--- BEGIN Article ---
Mark - think i will mate, have you had your done?


----------



## Kegman (Aug 4, 2007)

oil light came on, before i could get to garage it started knocking like hell, lucky i was yards away from the garage when the noise started, but really sudden


----------



## JAAYDE (Aug 15, 2006)

Scary stuff...

Whats was milege when it happened out of interest ?


----------



## Kegman (Aug 4, 2007)

80k, scared me sh*tless i can tell you :lol:


----------



## rustyintegrale (Oct 1, 2006)

Kegman said:


> 80k, scared me sh*tless i can tell you :lol:


Jesus that's feck all mileage! Was that with a full service history? Was it AFSH? What caused it and did Audi cough up?

That is just ridiculous. My Mk1 Golf GTI was on 189000 with no failings at all when I retired it. I thought we're supposed to have moved on techically since the 80s! :?

Cheers

Rich


----------



## Kegman (Aug 4, 2007)

full history, it was out of warranty with audi,,,,,,,,,,


----------



## JAAYDE (Aug 15, 2006)

Kegman said:


> full history, it was out of warranty with audi,,,,,,,,,,


Thanks for the info pal what did the pump cost?

Just looking at ordering.


----------



## rustyintegrale (Oct 1, 2006)

Kegman said:


> full history, it was out of warranty with audi,,,,,,,,,,


Sod the warranty, no goodwill???!!


----------



## John-H (Jul 13, 2005)

Oilpumps usually last the lifetime of the engine generally speaking but it was always considered good practice to replace it if you were reconditioning an engine.

There have been some issues with the the 1.8T (and probably others) on long service intervals where garages have used semi synthetic instead of fully synthetic and the organic part has broken down and formed sludge and blocked the oil strainer. I also wonder if this is made worse by not draining the sump from the sump plug but instead sucking it out throught he dipstick hole - debris is more likely to be left behind.

Blockages can also occur if the sump has been off for some reason and too much sealant has been used for the gasket and oozed out of the join internally, broken off and floated about.


----------



## gt russell (Nov 27, 2005)

Hi Jaayde , Its not too hard to take off the sump and do a replacement as i did in the summer , just dont use too much sealent :wink: the pump was i think Â£103 if i rember correctly , a small price to pay for piece of mind .
Just for the record mine was ok and the strainer was clean also you will need a new gasket for the turbo feed pipe :wink:


----------



## JAAYDE (Aug 15, 2006)

I've now ordered the parts and got carried away ...
--- END Article ---
In the forum thread, at what mileage did Kegman's car have its problem?
--- BEGIN Entries provided ---
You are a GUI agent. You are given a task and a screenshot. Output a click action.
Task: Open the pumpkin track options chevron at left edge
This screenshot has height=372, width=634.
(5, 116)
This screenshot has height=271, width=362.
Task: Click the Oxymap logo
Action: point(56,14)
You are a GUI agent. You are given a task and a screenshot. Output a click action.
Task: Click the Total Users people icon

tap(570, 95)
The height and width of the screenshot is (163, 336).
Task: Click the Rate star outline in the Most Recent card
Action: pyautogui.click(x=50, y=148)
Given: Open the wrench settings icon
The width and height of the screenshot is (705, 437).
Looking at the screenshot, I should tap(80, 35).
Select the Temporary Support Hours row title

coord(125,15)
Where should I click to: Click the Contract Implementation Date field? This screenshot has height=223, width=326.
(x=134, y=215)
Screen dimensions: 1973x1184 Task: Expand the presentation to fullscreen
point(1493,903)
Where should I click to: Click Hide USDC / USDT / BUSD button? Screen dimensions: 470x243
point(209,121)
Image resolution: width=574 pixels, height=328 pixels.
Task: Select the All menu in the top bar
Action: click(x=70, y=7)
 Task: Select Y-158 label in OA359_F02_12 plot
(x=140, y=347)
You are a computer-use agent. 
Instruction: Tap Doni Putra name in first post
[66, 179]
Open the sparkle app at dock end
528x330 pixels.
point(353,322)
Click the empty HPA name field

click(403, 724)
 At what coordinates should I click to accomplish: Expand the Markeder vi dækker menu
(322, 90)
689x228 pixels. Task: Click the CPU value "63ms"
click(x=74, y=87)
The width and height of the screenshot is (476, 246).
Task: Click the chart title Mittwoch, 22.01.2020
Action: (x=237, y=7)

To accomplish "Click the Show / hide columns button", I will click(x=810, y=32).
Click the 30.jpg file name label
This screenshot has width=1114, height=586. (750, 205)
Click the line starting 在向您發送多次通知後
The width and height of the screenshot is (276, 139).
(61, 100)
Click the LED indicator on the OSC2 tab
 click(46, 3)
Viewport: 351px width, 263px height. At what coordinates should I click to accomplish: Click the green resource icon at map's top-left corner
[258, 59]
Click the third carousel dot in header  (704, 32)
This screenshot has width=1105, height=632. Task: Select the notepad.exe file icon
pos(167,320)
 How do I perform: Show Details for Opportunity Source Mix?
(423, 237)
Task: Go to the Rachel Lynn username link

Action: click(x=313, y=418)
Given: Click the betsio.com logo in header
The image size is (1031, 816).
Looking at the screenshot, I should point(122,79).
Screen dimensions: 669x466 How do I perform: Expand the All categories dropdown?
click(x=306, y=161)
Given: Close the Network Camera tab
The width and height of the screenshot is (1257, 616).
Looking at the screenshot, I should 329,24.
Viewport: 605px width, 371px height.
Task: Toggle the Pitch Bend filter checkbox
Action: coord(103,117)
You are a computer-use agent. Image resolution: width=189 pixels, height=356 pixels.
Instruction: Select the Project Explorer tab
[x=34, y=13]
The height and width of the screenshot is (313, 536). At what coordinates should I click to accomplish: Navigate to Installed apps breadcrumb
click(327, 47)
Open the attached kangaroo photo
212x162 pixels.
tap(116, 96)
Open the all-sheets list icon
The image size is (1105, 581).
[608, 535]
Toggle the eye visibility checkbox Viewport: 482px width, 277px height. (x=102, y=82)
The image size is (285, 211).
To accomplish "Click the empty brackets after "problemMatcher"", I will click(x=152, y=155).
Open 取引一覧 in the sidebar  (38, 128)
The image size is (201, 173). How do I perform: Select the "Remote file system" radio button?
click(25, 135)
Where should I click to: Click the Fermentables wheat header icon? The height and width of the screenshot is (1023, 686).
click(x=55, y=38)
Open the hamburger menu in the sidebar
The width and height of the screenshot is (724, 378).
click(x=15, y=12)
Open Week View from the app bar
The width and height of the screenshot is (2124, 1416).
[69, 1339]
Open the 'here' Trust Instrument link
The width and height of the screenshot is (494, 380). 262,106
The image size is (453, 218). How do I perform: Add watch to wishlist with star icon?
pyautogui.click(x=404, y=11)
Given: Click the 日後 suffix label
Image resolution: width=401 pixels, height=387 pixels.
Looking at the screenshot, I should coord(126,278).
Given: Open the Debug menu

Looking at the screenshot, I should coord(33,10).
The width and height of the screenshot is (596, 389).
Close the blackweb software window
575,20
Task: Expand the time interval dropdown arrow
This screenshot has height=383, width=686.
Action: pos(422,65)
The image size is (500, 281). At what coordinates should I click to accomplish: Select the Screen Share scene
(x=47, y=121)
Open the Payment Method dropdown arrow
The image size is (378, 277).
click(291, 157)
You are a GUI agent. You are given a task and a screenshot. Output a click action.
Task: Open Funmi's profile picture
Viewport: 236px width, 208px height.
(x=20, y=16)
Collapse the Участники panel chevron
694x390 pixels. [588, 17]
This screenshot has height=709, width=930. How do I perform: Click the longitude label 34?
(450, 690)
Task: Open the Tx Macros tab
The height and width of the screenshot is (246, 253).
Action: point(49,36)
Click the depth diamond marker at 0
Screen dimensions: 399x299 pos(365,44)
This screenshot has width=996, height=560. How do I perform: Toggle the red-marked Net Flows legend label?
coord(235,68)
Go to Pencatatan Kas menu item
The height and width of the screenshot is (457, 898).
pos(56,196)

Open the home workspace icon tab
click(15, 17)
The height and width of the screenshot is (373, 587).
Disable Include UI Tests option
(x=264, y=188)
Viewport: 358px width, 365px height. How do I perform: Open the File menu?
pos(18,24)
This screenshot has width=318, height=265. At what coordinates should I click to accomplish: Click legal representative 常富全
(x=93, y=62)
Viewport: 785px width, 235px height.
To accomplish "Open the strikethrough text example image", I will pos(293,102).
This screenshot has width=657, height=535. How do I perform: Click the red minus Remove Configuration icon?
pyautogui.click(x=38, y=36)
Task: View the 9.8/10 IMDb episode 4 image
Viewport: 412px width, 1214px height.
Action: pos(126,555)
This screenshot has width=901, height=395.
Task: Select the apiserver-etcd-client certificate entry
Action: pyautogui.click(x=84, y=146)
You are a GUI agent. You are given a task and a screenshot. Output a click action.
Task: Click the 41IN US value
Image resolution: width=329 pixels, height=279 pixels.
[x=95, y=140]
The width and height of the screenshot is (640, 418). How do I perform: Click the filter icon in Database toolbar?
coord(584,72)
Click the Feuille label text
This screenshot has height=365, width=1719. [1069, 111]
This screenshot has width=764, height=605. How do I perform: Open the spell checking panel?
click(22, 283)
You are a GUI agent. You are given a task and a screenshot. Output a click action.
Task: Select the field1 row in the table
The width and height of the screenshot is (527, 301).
--- END Entries provided ---
> Response to the task
80k